Bohemond was skeptical, he was only aware of it, his ability for it was poor.
“Take a seat and focus your question. We can answer them, so long as we focus our mind on the question. Then, magic would do the rest.”
He could hardly be skeptical, or to say that it was blasphemy, not when his entire existence centered on magic. And he was used to using it to his own advantage.
So, he took a seat. She was far more practiced in terms
Bohemond closed his eyes, carefully and cautiously. Wondering what he would see.
"I wonder, are you asking about serfs or are you asking about a country? The latter would be easier, the plight of the entire world would just make your head spin."
"Alright." It was worth the experience.
"Do not worry, for the world would not allow such a contradiction to work. How can a master move but his serf must stay put? Eventually it would be corrected. Not now, but perhaps later."
Her voice was mellow, and smooth, in a way that with the right words could put anyone to sleep.
"There, materialize your desires that you wish to see, and it shall be done."
He stared in black, then it melded into so many colors. Almost as though his mind was spinning. And then all he saw was blood.
He almost stopped. He regretted it. This was why.
"Look beyond, look into the depths." He could feel her whispering the words right into his mind, strangely telling him so.
He wondered whether he should just stop right there.
Then, the blackness faded, and all he could see instead was black. It opened first, with a group of people who stood altogether, swearing an oath, and then, he was staring at what he was looking for.
This was the place they abolished, before he had the chance to take a much deeper look at what happened.

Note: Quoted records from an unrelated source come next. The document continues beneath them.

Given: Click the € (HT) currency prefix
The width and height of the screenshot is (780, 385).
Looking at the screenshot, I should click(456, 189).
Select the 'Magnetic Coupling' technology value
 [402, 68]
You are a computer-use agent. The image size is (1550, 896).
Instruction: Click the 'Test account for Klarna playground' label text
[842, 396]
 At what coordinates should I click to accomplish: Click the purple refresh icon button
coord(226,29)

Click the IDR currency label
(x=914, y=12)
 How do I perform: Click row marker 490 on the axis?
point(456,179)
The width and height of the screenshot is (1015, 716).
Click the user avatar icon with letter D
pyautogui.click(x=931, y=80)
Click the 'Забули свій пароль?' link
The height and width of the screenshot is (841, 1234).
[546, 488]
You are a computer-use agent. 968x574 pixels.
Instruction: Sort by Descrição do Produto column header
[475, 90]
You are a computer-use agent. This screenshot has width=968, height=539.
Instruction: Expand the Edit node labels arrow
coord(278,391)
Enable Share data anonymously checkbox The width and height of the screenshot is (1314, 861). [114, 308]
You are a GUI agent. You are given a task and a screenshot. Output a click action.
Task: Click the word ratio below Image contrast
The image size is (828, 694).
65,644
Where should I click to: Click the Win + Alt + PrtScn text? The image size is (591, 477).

Then, it all blurred into nothingness, making him almost dizzy, but once refocused, it was chaos, famine and war. Everything that he usually saw came to mind.
That was where he ended.
He opened his eyes, clutching his head, hurting from the entire mental journey, worse than he felt before.
“How do you feel?” She asked.
“Exhausted, as though I spent the entire time having a horse drag me along for the ride.”
"That is what we see, are visions that answer our questions. They rarely do, unless I'm asking about a person. And they would rarely allow you to gaze too long at it, for it’s a fortune, a glimpse into the past, not a direct answer."
“I did, but I don’t wish that it would come to that.”
It started with optimism and hope, and ended with war and chaos.
“What did you ask for, pardon me?” She asked.
“Why?”
“If not, I’ll have to charge you a fee for it.”
“Whether the serfs would ever be free.”
The woman took a chance to take a laugh, just allowing her to release.
She said, after having a merry laugh. "Well, if you ask me, change does not happen from the top. It does not happen when things are happy. It happens when everything is falling apart."
"Is that all you see?"
His seer abilities were still poor, and that barely gave him any insight. He saw what he wanted for a moment, and then absolute chaos.
"Perhaps, but perhaps not. But I think you got your answer. It’s free, you don’t have to pay me anything."
But he wondered whether he could do more with it.
“Thank you, for helping me,” he said.
“I’m always up for helping a fellow seer. Especially after you’ve told me your question, that is the first time I’ve heard such a question.”